## Task to carry out
Revise the portion of the material that opens with the line containing "Click the Yes badge in Guadeloupe row" and closes with the end of the material, replacing "screenshot" with "image" and leaving everything else unchanged. Give only that portion, and omit the pictures from your answer.

## Information supplied
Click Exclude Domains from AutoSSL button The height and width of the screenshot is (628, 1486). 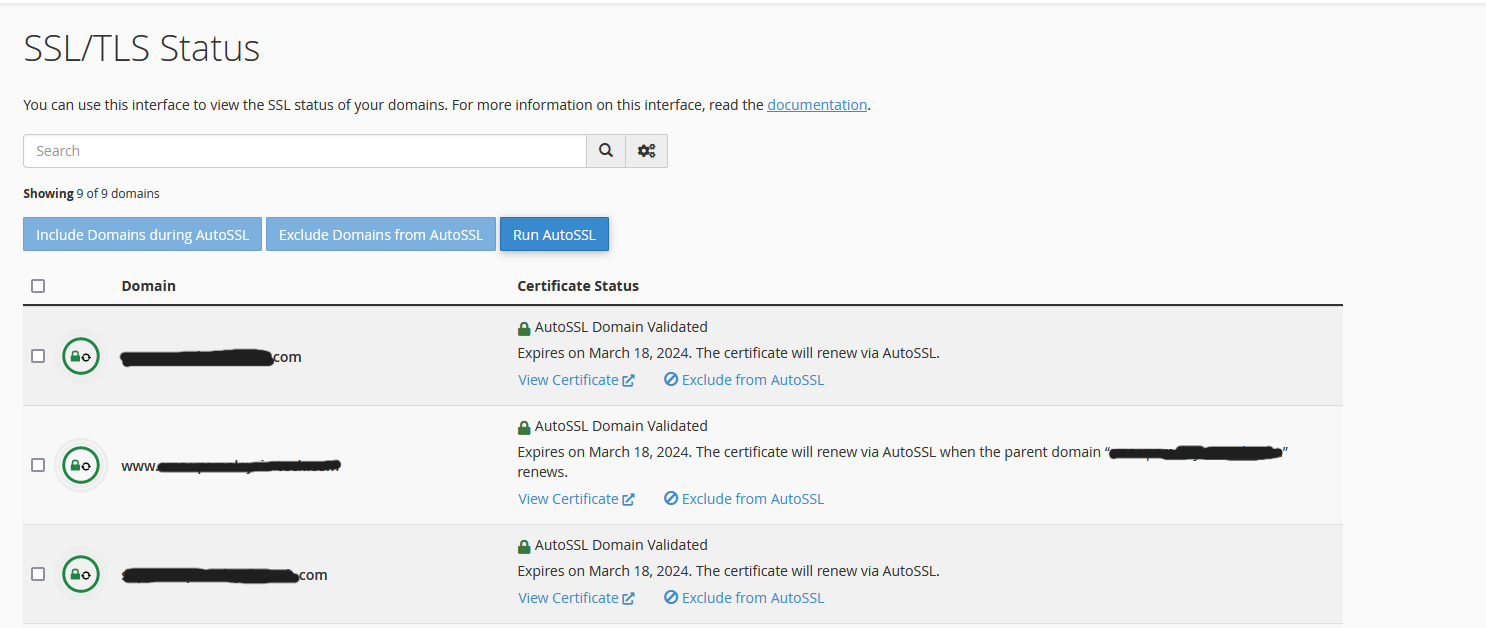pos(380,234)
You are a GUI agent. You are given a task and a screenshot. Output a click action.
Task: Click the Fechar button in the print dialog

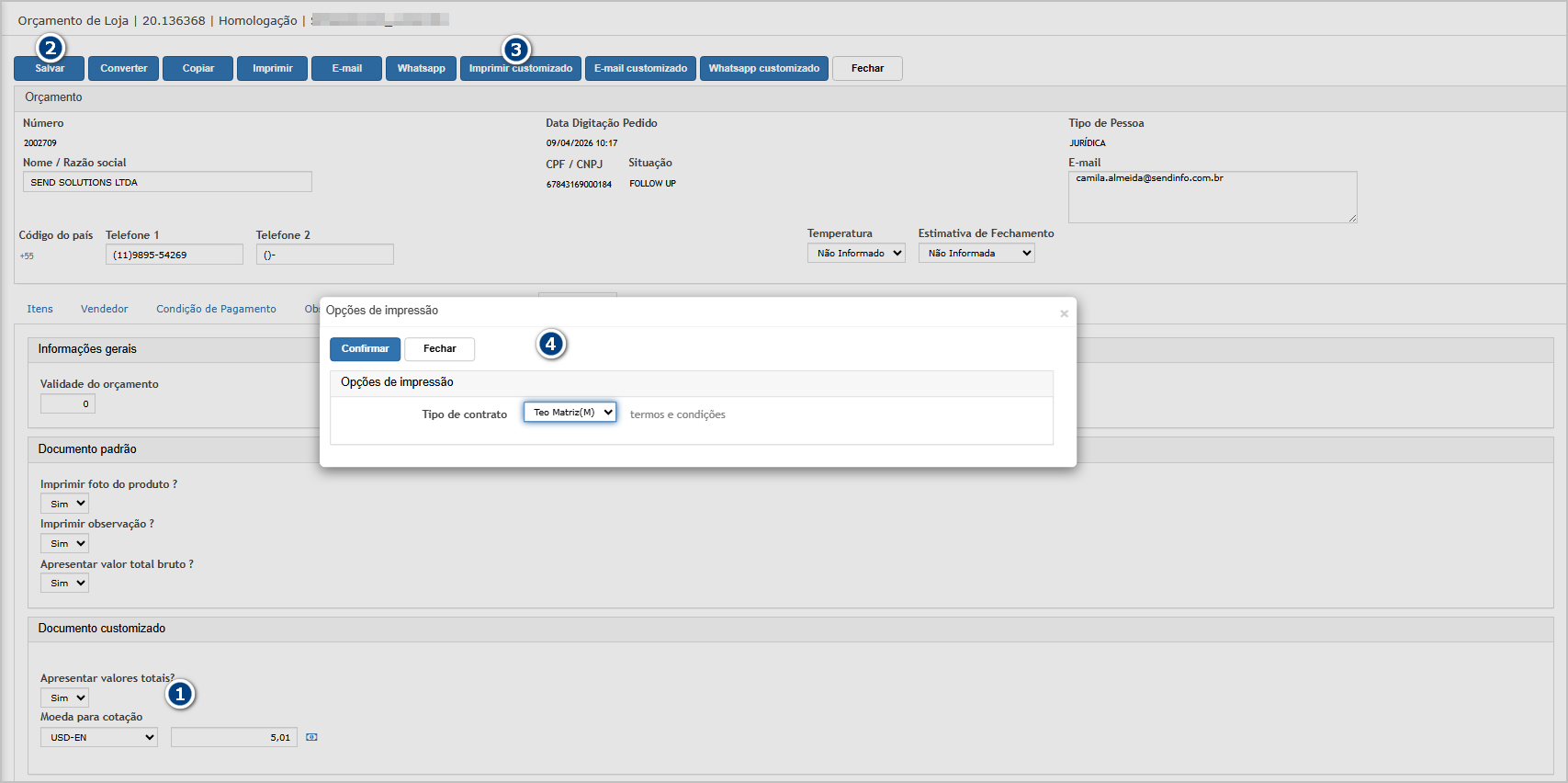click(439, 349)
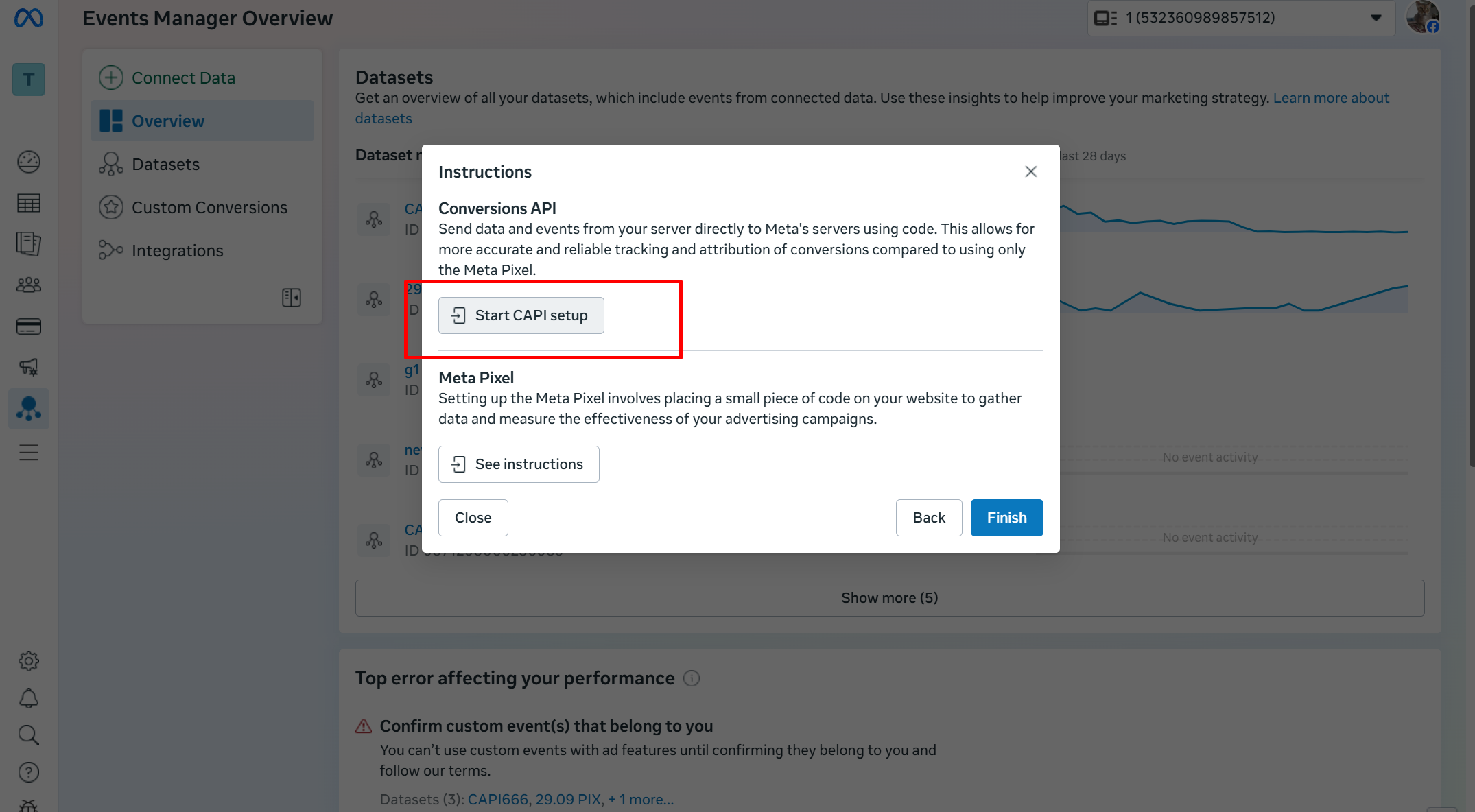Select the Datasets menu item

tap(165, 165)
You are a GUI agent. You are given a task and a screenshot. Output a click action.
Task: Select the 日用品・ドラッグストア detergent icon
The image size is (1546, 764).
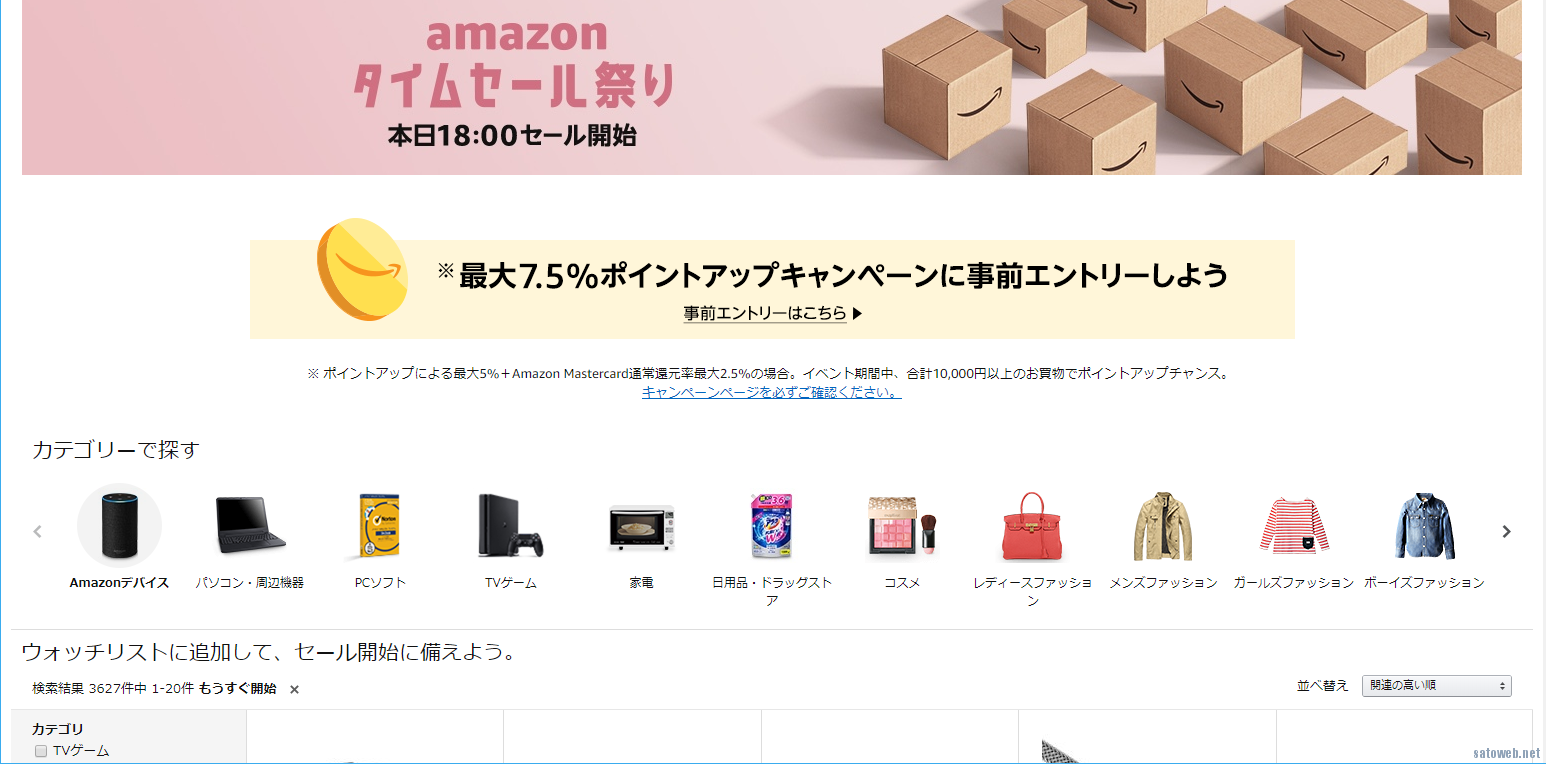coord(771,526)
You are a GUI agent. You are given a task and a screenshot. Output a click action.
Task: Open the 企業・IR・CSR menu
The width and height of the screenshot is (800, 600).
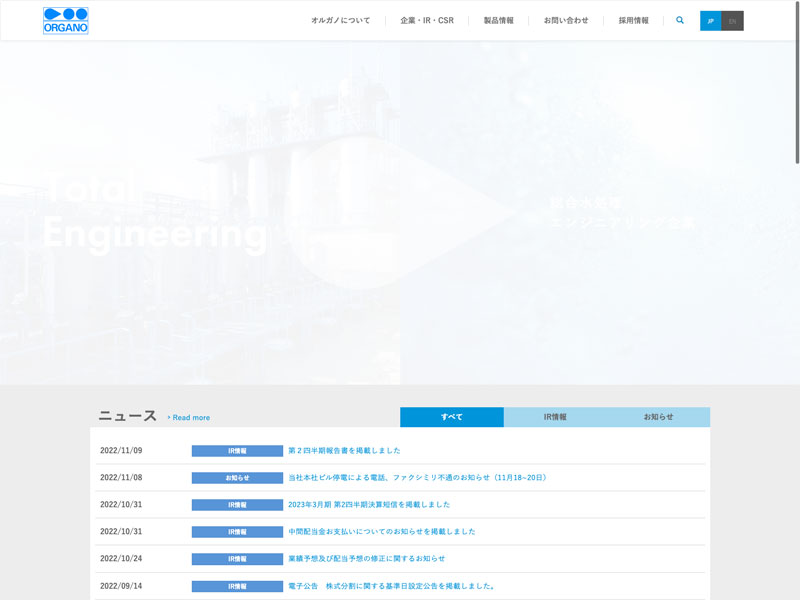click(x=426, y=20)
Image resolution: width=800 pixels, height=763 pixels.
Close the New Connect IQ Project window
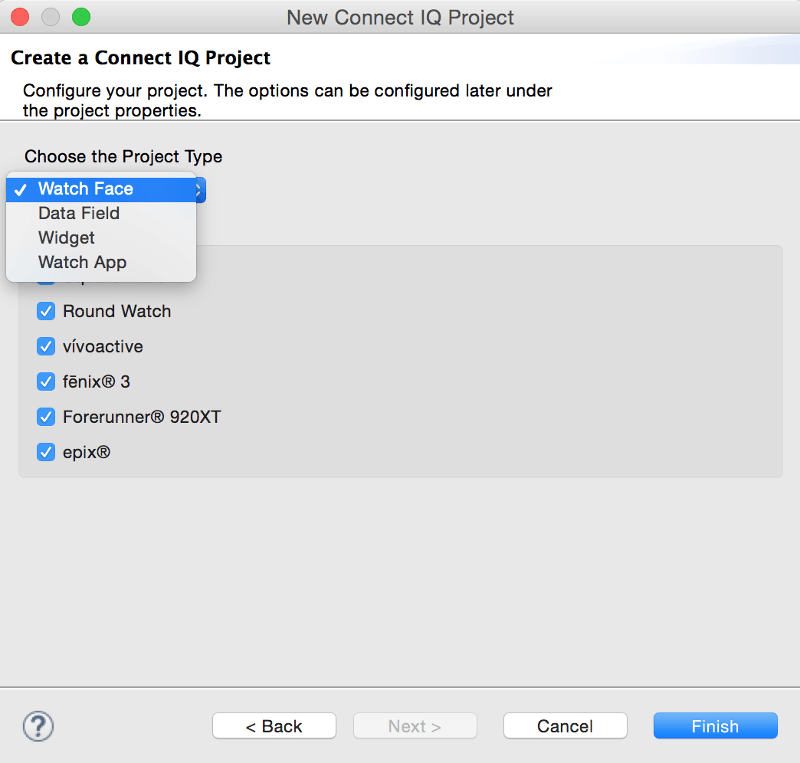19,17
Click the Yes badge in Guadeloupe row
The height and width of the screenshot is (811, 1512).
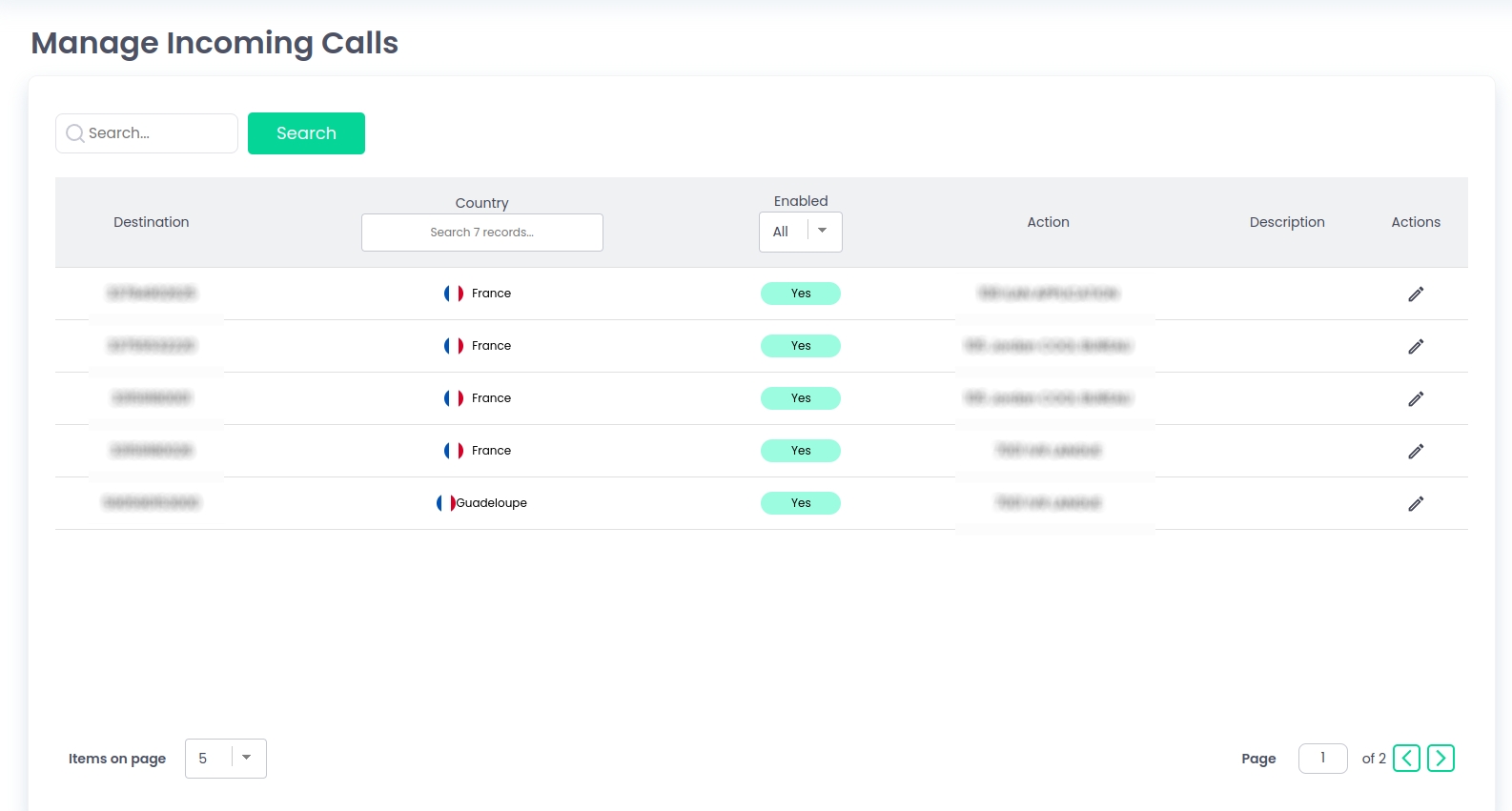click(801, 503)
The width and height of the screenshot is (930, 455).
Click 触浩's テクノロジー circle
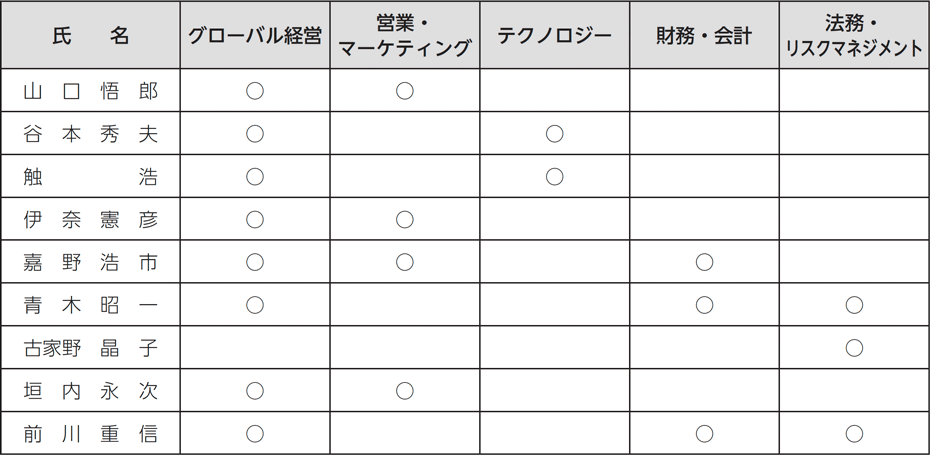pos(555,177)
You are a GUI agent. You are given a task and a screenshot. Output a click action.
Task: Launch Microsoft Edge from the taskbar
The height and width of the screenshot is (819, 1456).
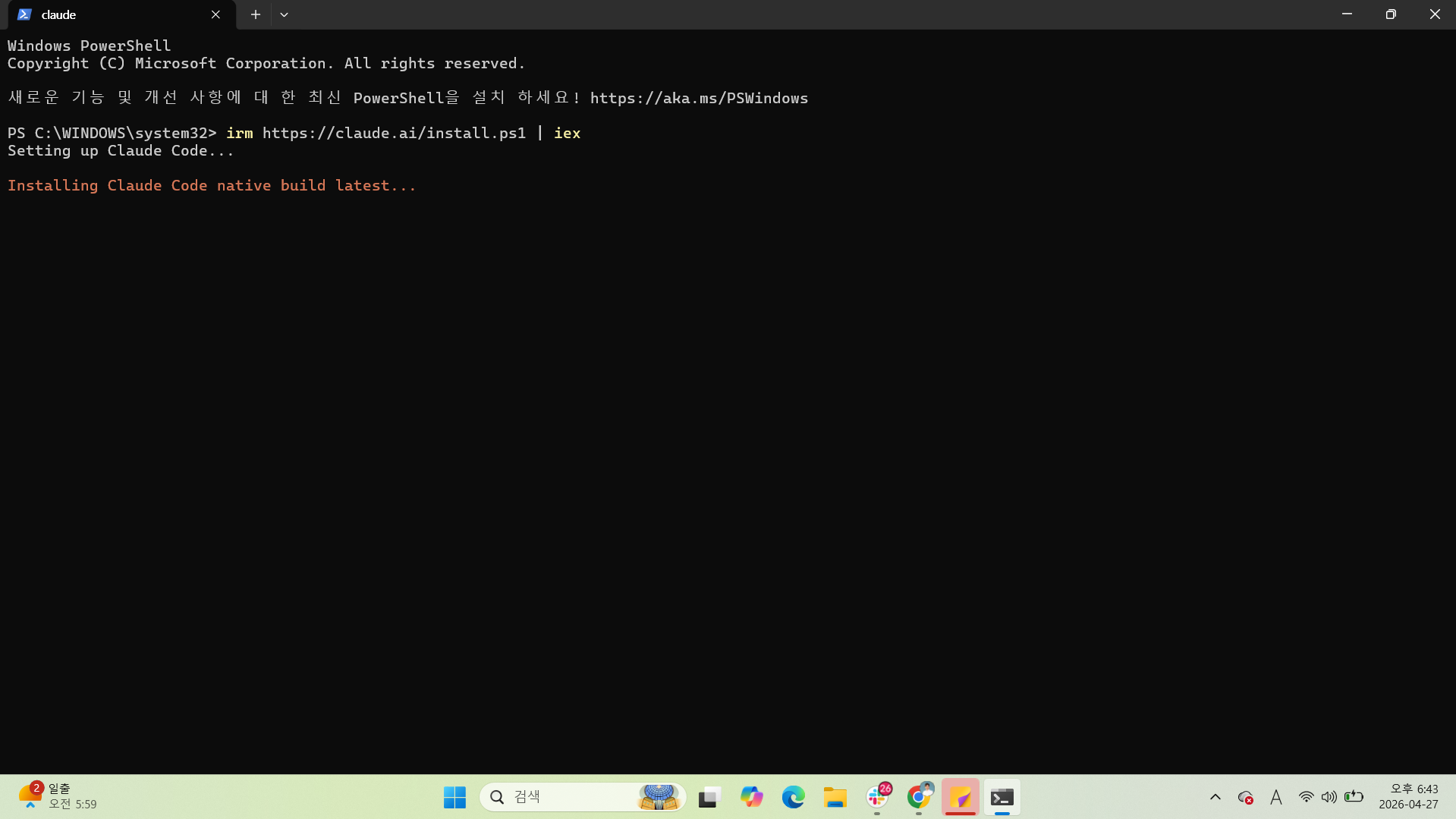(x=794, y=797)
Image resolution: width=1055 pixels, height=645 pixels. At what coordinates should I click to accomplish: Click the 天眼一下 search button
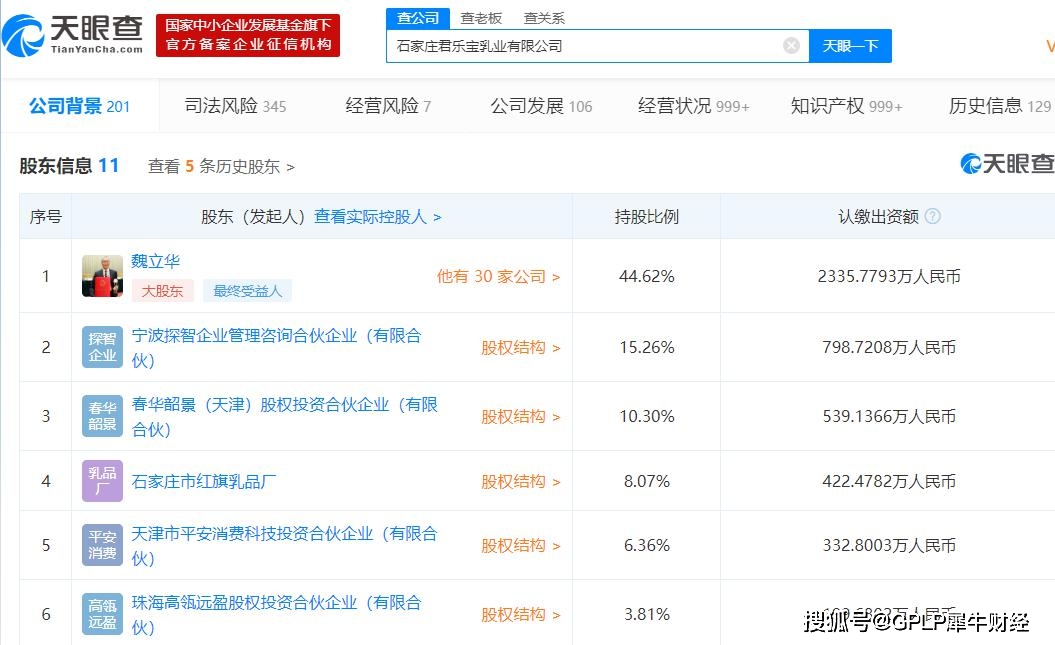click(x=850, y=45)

## Complete answer
Click the Yes badge in Guadeloupe row
The height and width of the image is (811, 1512).
click(801, 503)
The width and height of the image is (930, 455).
Click 触浩's テクノロジー circle
pos(555,177)
You are a GUI agent. You are given a task and a image. Output a click action.
Task: Launch Microsoft Edge from the taskbar
The height and width of the image is (819, 1456).
(x=794, y=797)
Image resolution: width=1055 pixels, height=645 pixels. At what coordinates should I click to accomplish: Click the 天眼一下 search button
click(x=850, y=45)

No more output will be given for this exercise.